Source data:

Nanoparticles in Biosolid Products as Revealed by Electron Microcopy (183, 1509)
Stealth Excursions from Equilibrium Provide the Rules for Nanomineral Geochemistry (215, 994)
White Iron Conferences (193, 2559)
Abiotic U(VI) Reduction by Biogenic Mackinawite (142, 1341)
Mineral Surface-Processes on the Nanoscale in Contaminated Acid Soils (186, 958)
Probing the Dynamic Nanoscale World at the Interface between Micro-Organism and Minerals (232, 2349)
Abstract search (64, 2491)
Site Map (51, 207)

Task to carry out: Restate each record exactly as written.

Task output:
Nanoparticles in Biosolid Products as Revealed by Electron Microcopy (183, 1509)
Stealth Excursions from Equilibrium Provide the Rules for Nanomineral Geochemistry (215, 994)
White Iron Conferences (193, 2559)
Abiotic U(VI) Reduction by Biogenic Mackinawite (142, 1341)
Mineral Surface-Processes on the Nanoscale in Contaminated Acid Soils (186, 958)
Probing the Dynamic Nanoscale World at the Interface between Micro-Organism and Minerals (232, 2349)
Abstract search (64, 2491)
Site Map (51, 207)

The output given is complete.